____ Extracted text

Militias Back in Spotlight After Sept. 11 Attacks

Kelley kwalker2 at gte.net
Fri Oct 19 10:22:57 PDT 2001


Militias Back in Spotlight After Sept. 11 Attacks

"Police say a militant anti-abortion group called Army of God is behind letters to Planned Parenthood clinics this week that claimed to contain anthrax, although none have tested positive so far for the bacillus."

http://abcnews.go.com/wire/US/reuters20011018_457.html

WIRE: 10/18/2001 3:46 pm ET

By Marcus Kabel

DALLAS (Reuters) - America's anti-government militias, on the wane since the Oklahoma City bombing and the Y2K scare, are trying to drum up new interest and members after the Sept. 11 hijack attacks, experts and militias say.

While people who track militias are skeptical of a sustained revival, militia leaders say the suicide attacks in New York and Washington and the ensuing anthrax scare have been a "wake-up call" to the public that has left their phones ringing off the hook.

________

## Prompt 1
Summarize the news report on militias after the Sept. 11 attacks in two sentences.
## Prompt 2
In the militias report, which group do police say is behind the letters to Planned Parenthood clinics?
## Prompt 3
Please carry on the report on militias after the Sept. 11 attacks from its last sentence.

____ Information supplied

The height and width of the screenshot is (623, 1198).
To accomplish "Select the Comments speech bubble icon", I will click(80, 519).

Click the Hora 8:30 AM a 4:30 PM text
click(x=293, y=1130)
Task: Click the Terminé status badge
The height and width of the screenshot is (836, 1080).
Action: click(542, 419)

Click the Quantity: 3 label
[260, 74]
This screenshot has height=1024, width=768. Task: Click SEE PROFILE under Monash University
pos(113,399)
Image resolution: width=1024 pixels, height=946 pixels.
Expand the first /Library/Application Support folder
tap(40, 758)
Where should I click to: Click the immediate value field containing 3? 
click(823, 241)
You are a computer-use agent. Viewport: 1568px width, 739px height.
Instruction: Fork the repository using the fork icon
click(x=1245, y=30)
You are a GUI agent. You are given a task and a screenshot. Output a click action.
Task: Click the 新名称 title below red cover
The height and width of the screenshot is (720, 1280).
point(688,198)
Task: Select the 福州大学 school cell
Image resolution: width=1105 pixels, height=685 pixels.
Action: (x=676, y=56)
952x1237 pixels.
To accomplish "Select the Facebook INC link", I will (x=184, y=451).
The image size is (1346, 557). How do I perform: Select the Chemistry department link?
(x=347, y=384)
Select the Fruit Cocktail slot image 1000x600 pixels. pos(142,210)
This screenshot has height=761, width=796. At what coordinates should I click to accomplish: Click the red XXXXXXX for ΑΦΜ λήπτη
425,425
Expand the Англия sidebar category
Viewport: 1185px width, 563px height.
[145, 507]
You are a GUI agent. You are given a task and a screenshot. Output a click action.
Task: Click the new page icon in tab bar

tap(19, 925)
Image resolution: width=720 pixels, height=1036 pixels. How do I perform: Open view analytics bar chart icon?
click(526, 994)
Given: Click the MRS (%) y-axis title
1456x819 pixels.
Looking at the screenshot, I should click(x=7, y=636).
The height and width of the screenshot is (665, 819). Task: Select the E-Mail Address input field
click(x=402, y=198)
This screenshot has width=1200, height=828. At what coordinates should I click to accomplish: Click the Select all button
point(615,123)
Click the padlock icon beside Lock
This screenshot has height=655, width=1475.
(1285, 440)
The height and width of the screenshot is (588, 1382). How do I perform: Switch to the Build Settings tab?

________

## Exercise result 1
America's anti-government militias, in decline since the Oklahoma City bombing and the Y2K scare, are trying to draw new interest and members after the Sept. 11 hijack attacks. People who track militias doubt a lasting revival, but militia leaders say the attacks and the anthrax scare have been a "wake-up call" that has left their phones ringing off the hook.

## Exercise result 2
A militant anti-abortion group called Army of God.

## Exercise result 3
"There's a general fear now that we may be attacked again or the lights may go out, so people think they should go to the people who know how to handle survival and weapons," said Rick Hawkins, commander of the Missouri 51st Militia in Kansas City, Missouri.

"This is a good a time as any to recruit," he told Reuters, adding his most recent monthly meeting drew about 35 people, around twice the normal number.

Jim Strode, commander of the New Mexico Militia, said his group is offering to teach people about self-defense, weapons and surviving anthrax.

"I think people are starting to realize that their government can't protect them," Strode said.

At the same time, the Sept. 11 events and the government's response have revived many of the conspiracy theories harbored by militias about the federal government.

"At the very least, the government had knowledge of the attacks beforehand," said John Trochmann, co-founder of the Militia of Montana.

Trochmann, who claims the U.S. government had a hand in the Oklahoma City bombing, argues that it also had an interest here because the hijack attacks could help win passage of stricter security laws that he sees as totalitarian.

"The Homelands Bill has provisions that will take all military-style equipment away from the citizens, including weapons," he said.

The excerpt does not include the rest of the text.